Intent-Code Divergence

High
Confidence
98% confidence
Finding
The verification endpoint does not actually verify the requested memory by ID; it performs a recall search using the supplied memory_id as a query and then returns success based on the first result. This can produce false assurances of integrity, letting callers believe a specific record's QSEAL signature is valid even when a different record was returned or no exact identity check was performed.

Description-Behavior Mismatch

Medium
Confidence
97% confidence
Finding
The installer creates a persistent background service that starts automatically on login/boot, which is a materially broader capability than a normal package install. Even if intended to support the local server, doing this during installation increases attack surface and persistence without prior opt-in, which is risky for an agent skill.

Context-Inappropriate Capability

High
Confidence
99% confidence
Finding
The script modifies per-user OS service configuration by writing launchd/systemd units and enabling them automatically. Persistence and service registration are sensitive actions because they survive the install session and can continuously run network-exposed code, making any later flaw in the server more impactful.

Intent-Code Divergence

Medium
Confidence
94% confidence
Finding
The user-facing messaging presents the action as a straightforward plugin install, but the script also establishes persistence and starts a background server. This mismatch reduces informed consent and can trick users or operators into running a service they did not expect.

Missing User Warnings

Medium
Confidence
93% confidence
Finding
The installation section tells users to run `bash install.sh` and only afterward explains that it registers an auto-start daemon and starts a server. That is a meaningful security-relevant side effect because it creates persistence and exposes a local service, yet the user is not clearly warned before execution or given an opt-in choice.

Missing User Warnings

Medium
Confidence
89% confidence
Finding
The examples encourage storing persistent user preferences and other memories across sessions but do not warn about retention, sensitivity, consent, or deletion. In an agent context, this can lead to quiet accumulation of personal data and unexpected long-term storage of user information.

Missing User Warnings

Medium
Confidence
89% confidence
Finding
The README tells users to run `bash install.sh` and says the script installs the package and registers a daemon, but it does not present the persistence/auto-start side effect as a prominent warning before execution. Encouraging one-step execution of a local script that creates a boot-persistent background service increases the chance users will grant long-lived execution without understanding the system change.

Missing User Warnings

Medium
Confidence
88% confidence
Finding
The skill encourages storing persistent user preferences, facts, and relationship data without clear guidance on retention, minimization, deletion, or user consent. This can lead to privacy harm, regulatory issues, and unintended long-term storage of sensitive personal data, especially because the feature is framed as convenient default memory.

Missing User Warnings

Medium
Confidence
92% confidence
Finding
The demo instructs an agent to store and later recall user preference and project information as persistent memory, but it provides no privacy notice, consent step, retention guidance, or warning that the data is being written to storage.
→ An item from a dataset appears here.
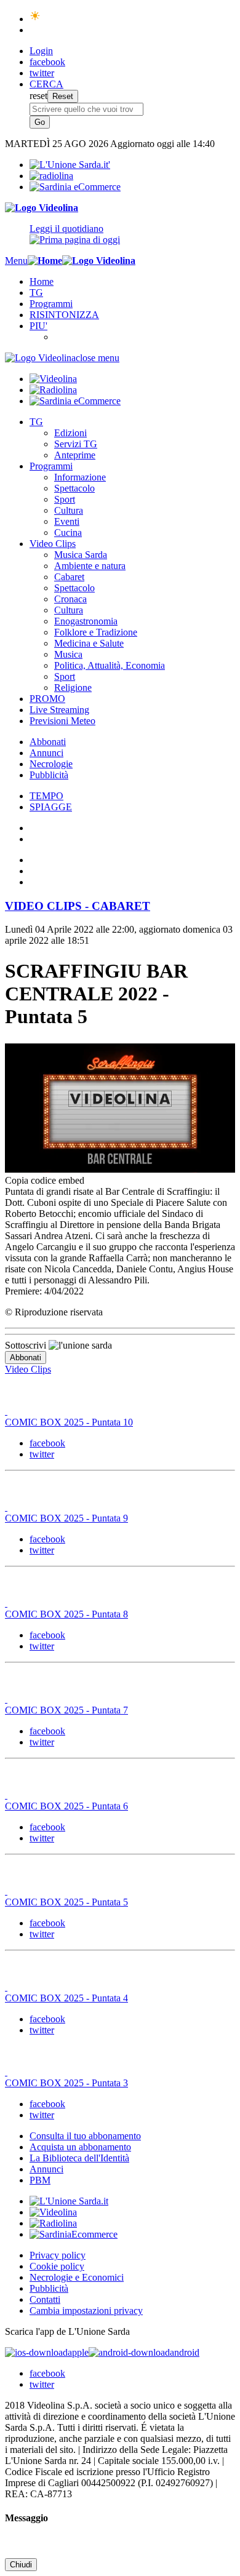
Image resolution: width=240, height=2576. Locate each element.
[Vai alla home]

Even though the example uses localhost, it normalizes silent collection of potentially sensitive user data and could lead operators to deploy similar behavior without user awareness or proper data handling controls.

Missing User Warnings

Medium
Confidence
98% confidence
Finding
The installer registers and enables an auto-start service without an explicit prior warning or confirmation. Silent persistence is dangerous because users may not realize a continuously running process has been added to their account, especially in an ecosystem where skills are expected to be limited in scope.

VirusTotal

67/67 vendors flagged this skill as clean.